## TASK OBJECTIVE
All of the entries below are to be repeated word for word.

Stored items
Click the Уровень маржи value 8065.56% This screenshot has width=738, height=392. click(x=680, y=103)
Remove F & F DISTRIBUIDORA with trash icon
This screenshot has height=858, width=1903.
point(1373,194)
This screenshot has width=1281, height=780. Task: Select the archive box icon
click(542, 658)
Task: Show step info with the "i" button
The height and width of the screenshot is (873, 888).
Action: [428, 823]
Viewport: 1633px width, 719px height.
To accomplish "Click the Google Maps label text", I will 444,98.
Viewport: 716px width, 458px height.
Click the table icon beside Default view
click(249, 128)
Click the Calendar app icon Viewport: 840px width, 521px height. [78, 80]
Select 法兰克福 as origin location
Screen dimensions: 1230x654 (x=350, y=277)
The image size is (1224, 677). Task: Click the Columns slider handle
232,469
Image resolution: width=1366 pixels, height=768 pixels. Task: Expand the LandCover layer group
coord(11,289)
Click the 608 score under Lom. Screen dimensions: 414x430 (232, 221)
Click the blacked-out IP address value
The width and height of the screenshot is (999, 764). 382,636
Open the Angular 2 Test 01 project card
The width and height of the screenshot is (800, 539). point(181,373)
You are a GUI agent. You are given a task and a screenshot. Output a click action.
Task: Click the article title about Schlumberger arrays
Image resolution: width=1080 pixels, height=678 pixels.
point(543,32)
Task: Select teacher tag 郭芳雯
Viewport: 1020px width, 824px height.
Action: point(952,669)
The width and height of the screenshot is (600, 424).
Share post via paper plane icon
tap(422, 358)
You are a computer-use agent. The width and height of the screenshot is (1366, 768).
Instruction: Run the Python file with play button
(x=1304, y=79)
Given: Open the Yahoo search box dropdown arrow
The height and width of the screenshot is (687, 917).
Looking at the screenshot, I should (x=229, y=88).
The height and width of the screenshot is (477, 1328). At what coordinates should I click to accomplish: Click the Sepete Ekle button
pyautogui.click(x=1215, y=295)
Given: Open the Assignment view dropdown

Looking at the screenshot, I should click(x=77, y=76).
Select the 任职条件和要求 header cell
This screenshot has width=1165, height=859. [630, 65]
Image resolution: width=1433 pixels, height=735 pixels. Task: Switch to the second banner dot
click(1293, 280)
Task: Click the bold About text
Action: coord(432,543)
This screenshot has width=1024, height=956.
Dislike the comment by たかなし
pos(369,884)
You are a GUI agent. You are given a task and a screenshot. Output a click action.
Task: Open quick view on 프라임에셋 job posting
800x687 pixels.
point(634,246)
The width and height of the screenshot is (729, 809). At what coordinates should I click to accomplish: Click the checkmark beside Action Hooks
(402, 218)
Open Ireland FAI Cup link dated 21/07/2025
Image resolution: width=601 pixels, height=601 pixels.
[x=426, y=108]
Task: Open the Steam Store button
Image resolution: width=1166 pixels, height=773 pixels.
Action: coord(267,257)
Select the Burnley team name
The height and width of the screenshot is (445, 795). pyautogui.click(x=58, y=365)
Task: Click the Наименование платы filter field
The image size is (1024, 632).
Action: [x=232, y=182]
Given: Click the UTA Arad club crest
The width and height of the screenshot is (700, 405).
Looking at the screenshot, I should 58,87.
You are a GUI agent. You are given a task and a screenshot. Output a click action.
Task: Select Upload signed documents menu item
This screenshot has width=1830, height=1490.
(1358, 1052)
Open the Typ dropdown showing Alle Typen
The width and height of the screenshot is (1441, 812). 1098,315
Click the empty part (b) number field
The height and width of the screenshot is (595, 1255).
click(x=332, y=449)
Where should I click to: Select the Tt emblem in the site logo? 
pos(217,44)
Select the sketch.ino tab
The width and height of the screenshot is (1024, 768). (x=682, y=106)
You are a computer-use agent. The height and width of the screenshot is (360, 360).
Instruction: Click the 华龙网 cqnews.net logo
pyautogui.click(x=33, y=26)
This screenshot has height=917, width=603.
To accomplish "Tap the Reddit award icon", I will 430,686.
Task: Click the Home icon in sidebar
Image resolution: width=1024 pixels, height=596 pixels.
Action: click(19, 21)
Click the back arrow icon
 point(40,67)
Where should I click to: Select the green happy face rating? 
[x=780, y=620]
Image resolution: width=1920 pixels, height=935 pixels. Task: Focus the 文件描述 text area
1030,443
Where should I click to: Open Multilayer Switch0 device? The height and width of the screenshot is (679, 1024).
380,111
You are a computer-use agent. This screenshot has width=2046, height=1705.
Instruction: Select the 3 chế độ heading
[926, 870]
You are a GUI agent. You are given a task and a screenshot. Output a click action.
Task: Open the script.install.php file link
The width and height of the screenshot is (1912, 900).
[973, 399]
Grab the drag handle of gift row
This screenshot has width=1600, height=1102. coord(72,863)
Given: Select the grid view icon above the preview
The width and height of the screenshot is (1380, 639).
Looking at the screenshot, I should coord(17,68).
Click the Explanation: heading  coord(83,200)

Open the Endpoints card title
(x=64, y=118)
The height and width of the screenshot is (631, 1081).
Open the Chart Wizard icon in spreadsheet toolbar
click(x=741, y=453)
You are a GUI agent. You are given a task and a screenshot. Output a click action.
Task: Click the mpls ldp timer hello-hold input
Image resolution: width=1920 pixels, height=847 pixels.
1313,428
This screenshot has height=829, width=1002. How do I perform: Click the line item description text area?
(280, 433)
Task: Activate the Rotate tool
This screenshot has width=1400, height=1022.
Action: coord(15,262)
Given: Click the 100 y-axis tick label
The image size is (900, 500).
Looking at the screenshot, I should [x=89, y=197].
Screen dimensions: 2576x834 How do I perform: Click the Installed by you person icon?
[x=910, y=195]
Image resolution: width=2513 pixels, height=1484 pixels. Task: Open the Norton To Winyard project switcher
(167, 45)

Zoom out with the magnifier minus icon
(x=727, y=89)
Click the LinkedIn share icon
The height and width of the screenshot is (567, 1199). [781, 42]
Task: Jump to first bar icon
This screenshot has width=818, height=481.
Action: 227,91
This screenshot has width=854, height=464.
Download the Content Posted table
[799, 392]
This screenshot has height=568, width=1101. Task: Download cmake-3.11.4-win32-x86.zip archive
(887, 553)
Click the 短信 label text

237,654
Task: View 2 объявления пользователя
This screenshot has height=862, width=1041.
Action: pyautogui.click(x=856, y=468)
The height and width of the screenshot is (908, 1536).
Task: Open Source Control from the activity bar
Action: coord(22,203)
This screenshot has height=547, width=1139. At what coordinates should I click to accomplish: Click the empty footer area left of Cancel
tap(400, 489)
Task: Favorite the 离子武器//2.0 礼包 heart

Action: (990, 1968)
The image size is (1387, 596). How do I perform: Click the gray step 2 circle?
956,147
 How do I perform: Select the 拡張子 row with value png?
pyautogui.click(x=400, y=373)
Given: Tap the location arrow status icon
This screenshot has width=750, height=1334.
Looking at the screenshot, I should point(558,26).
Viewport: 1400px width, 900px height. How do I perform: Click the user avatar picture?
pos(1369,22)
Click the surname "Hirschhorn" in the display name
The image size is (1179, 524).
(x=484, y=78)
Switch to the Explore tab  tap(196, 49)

## TASK RESPONSE
Click the Уровень маржи value 8065.56% This screenshot has width=738, height=392. click(x=680, y=103)
Remove F & F DISTRIBUIDORA with trash icon
This screenshot has height=858, width=1903.
point(1373,194)
This screenshot has width=1281, height=780. Task: Select the archive box icon
click(542, 658)
Task: Show step info with the "i" button
The height and width of the screenshot is (873, 888).
Action: [428, 823]
Viewport: 1633px width, 719px height.
To accomplish "Click the Google Maps label text", I will 444,98.
Viewport: 716px width, 458px height.
Click the table icon beside Default view
click(249, 128)
Click the Calendar app icon Viewport: 840px width, 521px height. [78, 80]
Select 法兰克福 as origin location
Screen dimensions: 1230x654 (x=350, y=277)
The image size is (1224, 677). Task: Click the Columns slider handle
232,469
Image resolution: width=1366 pixels, height=768 pixels. Task: Expand the LandCover layer group
coord(11,289)
Click the 608 score under Lom. Screen dimensions: 414x430 (232, 221)
Click the blacked-out IP address value
The width and height of the screenshot is (999, 764). 382,636
Open the Angular 2 Test 01 project card
The width and height of the screenshot is (800, 539). point(181,373)
You are a GUI agent. You are given a task and a screenshot. Output a click action.
Task: Click the article title about Schlumberger arrays
Image resolution: width=1080 pixels, height=678 pixels.
point(543,32)
Task: Select teacher tag 郭芳雯
Viewport: 1020px width, 824px height.
Action: point(952,669)
The width and height of the screenshot is (600, 424).
Share post via paper plane icon
tap(422, 358)
You are a computer-use agent. The width and height of the screenshot is (1366, 768).
Instruction: Run the Python file with play button
(x=1304, y=79)
Given: Open the Yahoo search box dropdown arrow
The height and width of the screenshot is (687, 917).
Looking at the screenshot, I should (x=229, y=88).
The height and width of the screenshot is (477, 1328). At what coordinates should I click to accomplish: Click the Sepete Ekle button
pyautogui.click(x=1215, y=295)
Given: Open the Assignment view dropdown

Looking at the screenshot, I should click(x=77, y=76).
Select the 任职条件和要求 header cell
This screenshot has width=1165, height=859. [630, 65]
Image resolution: width=1433 pixels, height=735 pixels. Task: Switch to the second banner dot
click(1293, 280)
Task: Click the bold About text
Action: coord(432,543)
This screenshot has width=1024, height=956.
Dislike the comment by たかなし
pos(369,884)
You are a GUI agent. You are given a task and a screenshot. Output a click action.
Task: Open quick view on 프라임에셋 job posting
800x687 pixels.
point(634,246)
The width and height of the screenshot is (729, 809). At what coordinates should I click to accomplish: Click the checkmark beside Action Hooks
(402, 218)
Open Ireland FAI Cup link dated 21/07/2025
Image resolution: width=601 pixels, height=601 pixels.
[x=426, y=108]
Task: Open the Steam Store button
Image resolution: width=1166 pixels, height=773 pixels.
Action: coord(267,257)
Select the Burnley team name
The height and width of the screenshot is (445, 795). pyautogui.click(x=58, y=365)
Task: Click the Наименование платы filter field
The image size is (1024, 632).
Action: [x=232, y=182]
Given: Click the UTA Arad club crest
The width and height of the screenshot is (700, 405).
Looking at the screenshot, I should 58,87.
You are a GUI agent. You are given a task and a screenshot. Output a click action.
Task: Select Upload signed documents menu item
This screenshot has width=1830, height=1490.
(1358, 1052)
Open the Typ dropdown showing Alle Typen
The width and height of the screenshot is (1441, 812). 1098,315
Click the empty part (b) number field
The height and width of the screenshot is (595, 1255).
click(x=332, y=449)
Where should I click to: Select the Tt emblem in the site logo? 
pos(217,44)
Select the sketch.ino tab
The width and height of the screenshot is (1024, 768). (x=682, y=106)
You are a computer-use agent. The height and width of the screenshot is (360, 360).
Instruction: Click the 华龙网 cqnews.net logo
pyautogui.click(x=33, y=26)
This screenshot has height=917, width=603.
To accomplish "Tap the Reddit award icon", I will 430,686.
Task: Click the Home icon in sidebar
Image resolution: width=1024 pixels, height=596 pixels.
Action: click(19, 21)
Click the back arrow icon
 point(40,67)
Where should I click to: Select the green happy face rating? 
[x=780, y=620]
Image resolution: width=1920 pixels, height=935 pixels. Task: Focus the 文件描述 text area
1030,443
Where should I click to: Open Multilayer Switch0 device? The height and width of the screenshot is (679, 1024).
380,111
You are a computer-use agent. This screenshot has width=2046, height=1705.
Instruction: Select the 3 chế độ heading
[926, 870]
You are a GUI agent. You are given a task and a screenshot. Output a click action.
Task: Open the script.install.php file link
The width and height of the screenshot is (1912, 900).
[973, 399]
Grab the drag handle of gift row
This screenshot has width=1600, height=1102. coord(72,863)
Given: Select the grid view icon above the preview
The width and height of the screenshot is (1380, 639).
Looking at the screenshot, I should coord(17,68).
Click the Explanation: heading  coord(83,200)

Open the Endpoints card title
(x=64, y=118)
The height and width of the screenshot is (631, 1081).
Open the Chart Wizard icon in spreadsheet toolbar
click(x=741, y=453)
You are a GUI agent. You are given a task and a screenshot. Output a click action.
Task: Click the mpls ldp timer hello-hold input
Image resolution: width=1920 pixels, height=847 pixels.
1313,428
This screenshot has height=829, width=1002. How do I perform: Click the line item description text area?
(280, 433)
Task: Activate the Rotate tool
This screenshot has width=1400, height=1022.
Action: coord(15,262)
Given: Click the 100 y-axis tick label
The image size is (900, 500).
Looking at the screenshot, I should [x=89, y=197].
Screen dimensions: 2576x834 How do I perform: Click the Installed by you person icon?
[x=910, y=195]
Image resolution: width=2513 pixels, height=1484 pixels. Task: Open the Norton To Winyard project switcher
(167, 45)

Zoom out with the magnifier minus icon
(x=727, y=89)
Click the LinkedIn share icon
The height and width of the screenshot is (567, 1199). [781, 42]
Task: Jump to first bar icon
This screenshot has width=818, height=481.
Action: 227,91
This screenshot has width=854, height=464.
Download the Content Posted table
[799, 392]
This screenshot has height=568, width=1101. Task: Download cmake-3.11.4-win32-x86.zip archive
(887, 553)
Click the 短信 label text

237,654
Task: View 2 объявления пользователя
This screenshot has height=862, width=1041.
Action: pyautogui.click(x=856, y=468)
The height and width of the screenshot is (908, 1536).
Task: Open Source Control from the activity bar
Action: coord(22,203)
This screenshot has height=547, width=1139. At what coordinates should I click to accomplish: Click the empty footer area left of Cancel
tap(400, 489)
Task: Favorite the 离子武器//2.0 礼包 heart

Action: (990, 1968)
The image size is (1387, 596). How do I perform: Click the gray step 2 circle?
956,147
 How do I perform: Select the 拡張子 row with value png?
pyautogui.click(x=400, y=373)
Given: Tap the location arrow status icon
This screenshot has width=750, height=1334.
Looking at the screenshot, I should point(558,26).
Viewport: 1400px width, 900px height. How do I perform: Click the user avatar picture?
pos(1369,22)
Click the surname "Hirschhorn" in the display name
The image size is (1179, 524).
(x=484, y=78)
Switch to the Explore tab  tap(196, 49)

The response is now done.